Keluarga Tidak Harmonis
Masalah
keluarga juga menjadi bagian dari latar sosial, karena ketidak harmonisan
sangat berpengaruh pada keluarga.
“Iyya… tapi Odit selalu
bentrok sama papa, mama! Gak tahu cara ngomongnya! Odit baru bilang baru bilang
satu kalimat, papa dan mama langsung nyerocos sampai berjam… jam Odit selalu di
sudutkan (Lubis,2004:114).
Ketidak
harmonisan juga dirasakan oleh keluarga Keke. Keluarganya berantakan lantaran
papa dan mamanya bercerai, perceraian itu terjadi karena adanya perempuan kedua
yang dimiliki papanya. Lebih-lebih lagi perempuan itu sebaya dengan Keke.

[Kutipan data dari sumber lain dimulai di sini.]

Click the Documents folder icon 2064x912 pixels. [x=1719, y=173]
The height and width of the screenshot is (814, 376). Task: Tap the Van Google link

Terlihat dalam kutipan di bawah ini.
“Gua ini
sakit hati… papa dan mama bercerai… gara-gara papa berselingkuh… tahu enggak
pacar papa itu seumur gua… Gua benci, cemburu sama dia yang telah menyingkirkan
mama dari kehidupan papa yang semula adem ayem… (Lubis,2004:96).
C.
Feminisme
Dari novel Pecun Mahakam ini ada beberapa hal yang akan dibahas dari kajian
feminisme, diantaranya sebagai berikut.
1. Perempuan
Di Mata Laki-Laki
Ada beberapa anggapan yang menerangkan bahwa perempuan di mata laki-laki
adalah penurut dan mudah ditaklukan, menyenangkan hati dan objek seks,
merupakan objek kekerasan psikis dan fisik. Hal itu dijelaskan sebagai berikut.
a.
Penurut dan Mudah Ditaklukan
Seorang perempuan di mata laki-laki
adalah makhluk penurut dan mudah
ditaklukan. Sifat penurut itu timbul karena perempuan merasa dikuasai oleh kaum
laki-laki. Bisa jadi seandainya sifat penurut itu tidak ada akan terjadi
kekerasan kaum laki-laki terhadap perempuan. Sama halnya dengan tokoh Ody yang
menurut pada Joko “Bob” Dolog, GM-nya. Ody mengikuti perintah Joko Dolog karena
Ody berada di bawah kekuasaan Joko Dolog. Sifat penurut itu ditunjukkan pada
kutipan di bawah ini.
“Hei elo…udah jangan
lama-lama istirahotnya… tuh … udah disamperin brondong elo itu sudah hampir 3
jam nunggu di sono…” tunjuk Bob pada mobil Benno. Melody tersenyum riang tapi
juga surprise mendengar keterangan GM-nya yang satu ini.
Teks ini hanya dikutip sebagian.